━━ Extracted text
The industrial sites affect their hurricane experiences, too.
During Hurricane Georges, wind bowed in the french doors leading to a balcony at Michael Devine’s house, just across the road from the industrial park. Rainwater blew in. Before long, his two children said their eyes were burning.
He says he saw an orange flare coming from the industrial park. Devine, who worked as a lab shift supervisor at International Paper, believes Chevron was burning something that night.
“I told my wife, take the hand towels, soak ‘em in water,” Devine recalled. “We gotta have something we can breathe through, ‘cause our throats were starting to burn, our eyes were watering and our nostrils were running. Only thing we can do is take those towels and tie our faces with them.”
The next day, his house and vehicle were covered in a dark residue that smelled like pure crude oil.
Devine and his family evacuated for Hurricane Katrina. When they returned home a few days later, three 55-gallon industrial drums had washed up on his property. One of them was busted. Devine couldn’t read the labels to figure out what might have spilled onto his yard.
He called the Mississippi Department of Environmental Quality, which came to pick them up. Devine never did find out what was inside the drums, but he was told it was a very good thing he had not opened them.
“I know the safety measures you have,” Devine said. “But you can’t control nature. If something were to happen, there’d be nothing you could do to control the chemical leakage out here.”
Preventing spills
At Mississippi Phosphates, major spills have happened at least three times, all when the company was still operating.
In 1998, a spill caused by Hurricane Georges got little attention because it was overshadowed by an oil spill at Chevron. In 2005, a spill killed trees, marsh grass, oyster beds and mullet in Bangs Lake. In 2013, Mississippi Phosphates discharged more than 38 million gallons of acidic wastewater, killing more than 47,000 fish and forcing the closure of Bayou Casotte.
━━━━
Tasks to carry out –
1. From the passage on hurricanes and industrial sites, write out the text starting with "Devine and his" and going on through "was still operating.".
2. According to the passage on hurricanes and industrial sites, how many fish were killed when Mississippi Phosphates discharged acidic wastewater in 2013?
3. Decide whether each statement agrees with the passage on hurricanes and industrial sites, answering yes or no and quoting the words that decide it: (a) Devine worked as a lab shift supervisor at International Paper. (b) Devine learned what was inside the drums that washed up on his property. (c) The 2005 spill killed oyster beds in Bangs Lake.
The listing that follows is not needed for this work.
━━ Entries provided
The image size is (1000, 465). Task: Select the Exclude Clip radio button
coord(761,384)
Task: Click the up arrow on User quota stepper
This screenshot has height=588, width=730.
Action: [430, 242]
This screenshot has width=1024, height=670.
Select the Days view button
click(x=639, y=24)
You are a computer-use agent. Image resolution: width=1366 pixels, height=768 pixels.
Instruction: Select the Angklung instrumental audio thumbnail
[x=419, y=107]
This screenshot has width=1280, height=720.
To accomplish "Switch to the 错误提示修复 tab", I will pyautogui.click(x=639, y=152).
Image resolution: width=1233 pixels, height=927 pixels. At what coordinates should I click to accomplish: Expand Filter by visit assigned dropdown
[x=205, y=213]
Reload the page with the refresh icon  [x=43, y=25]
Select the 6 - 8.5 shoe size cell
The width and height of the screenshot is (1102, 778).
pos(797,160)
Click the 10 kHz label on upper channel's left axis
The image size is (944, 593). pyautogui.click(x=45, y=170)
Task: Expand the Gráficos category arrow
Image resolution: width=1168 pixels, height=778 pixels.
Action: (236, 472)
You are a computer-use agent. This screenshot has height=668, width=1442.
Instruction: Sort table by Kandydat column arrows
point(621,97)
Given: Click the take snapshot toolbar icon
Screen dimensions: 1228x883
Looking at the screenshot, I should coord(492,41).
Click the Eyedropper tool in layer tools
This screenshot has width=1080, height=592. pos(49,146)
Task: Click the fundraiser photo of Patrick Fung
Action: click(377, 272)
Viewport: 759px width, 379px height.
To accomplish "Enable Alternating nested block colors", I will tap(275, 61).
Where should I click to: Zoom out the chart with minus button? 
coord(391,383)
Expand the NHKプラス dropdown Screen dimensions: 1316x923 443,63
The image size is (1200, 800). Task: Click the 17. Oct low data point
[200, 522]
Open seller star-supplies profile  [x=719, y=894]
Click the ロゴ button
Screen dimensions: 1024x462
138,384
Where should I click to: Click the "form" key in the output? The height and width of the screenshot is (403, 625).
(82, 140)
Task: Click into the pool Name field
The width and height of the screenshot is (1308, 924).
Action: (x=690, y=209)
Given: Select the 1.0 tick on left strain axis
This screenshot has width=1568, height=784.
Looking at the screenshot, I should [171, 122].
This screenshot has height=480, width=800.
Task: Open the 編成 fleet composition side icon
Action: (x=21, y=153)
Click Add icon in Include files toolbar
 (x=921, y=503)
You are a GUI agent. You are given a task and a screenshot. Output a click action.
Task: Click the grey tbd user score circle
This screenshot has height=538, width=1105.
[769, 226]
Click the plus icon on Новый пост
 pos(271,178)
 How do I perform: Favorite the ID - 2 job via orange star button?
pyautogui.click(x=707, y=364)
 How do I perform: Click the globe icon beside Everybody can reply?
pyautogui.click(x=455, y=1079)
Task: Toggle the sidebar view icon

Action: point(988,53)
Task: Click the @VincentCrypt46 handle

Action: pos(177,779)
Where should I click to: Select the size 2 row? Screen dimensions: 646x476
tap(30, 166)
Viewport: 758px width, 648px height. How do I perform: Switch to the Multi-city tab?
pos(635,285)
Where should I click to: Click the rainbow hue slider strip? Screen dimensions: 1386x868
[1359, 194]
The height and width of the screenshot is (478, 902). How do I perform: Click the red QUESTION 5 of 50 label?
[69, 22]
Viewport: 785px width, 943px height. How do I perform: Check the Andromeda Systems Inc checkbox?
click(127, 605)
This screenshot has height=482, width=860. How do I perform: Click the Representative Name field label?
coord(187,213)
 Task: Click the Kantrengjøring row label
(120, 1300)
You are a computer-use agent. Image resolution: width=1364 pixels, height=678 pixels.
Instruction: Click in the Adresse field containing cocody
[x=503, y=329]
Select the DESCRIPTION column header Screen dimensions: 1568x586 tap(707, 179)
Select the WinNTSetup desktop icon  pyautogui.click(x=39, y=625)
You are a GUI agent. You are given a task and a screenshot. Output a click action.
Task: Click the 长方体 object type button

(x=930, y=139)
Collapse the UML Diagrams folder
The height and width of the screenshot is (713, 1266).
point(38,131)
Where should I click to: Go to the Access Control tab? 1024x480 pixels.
━━━━
Results of the exercise –
1.
Devine and his family evacuated for Hurricane Katrina. When they returned home a few days later, three 55-gallon industrial drums had washed up on his property. One of them was busted. Devine couldn’t read the labels to figure out what might have spilled onto his yard.
He called the Mississippi Department of Environmental Quality, which came to pick them up. Devine never did find out what was inside the drums, but he was told it was a very good thing he had not opened them.
“I know the safety measures you have,” Devine said. “But you can’t control nature. If something were to happen, there’d be nothing you could do to control the chemical leakage out here.”
Preventing spills
At Mississippi Phosphates, major spills have happened at least three times, all when the company was still operating.

2. More than 47,000 fish.

3.
(a) Yes: "Devine, who worked as a lab shift supervisor at International Paper"
(b) No: "Devine never did find out what was inside the drums"
(c) Yes: "In 2005, a spill killed trees, marsh grass, oyster beds and mullet in Bangs Lake."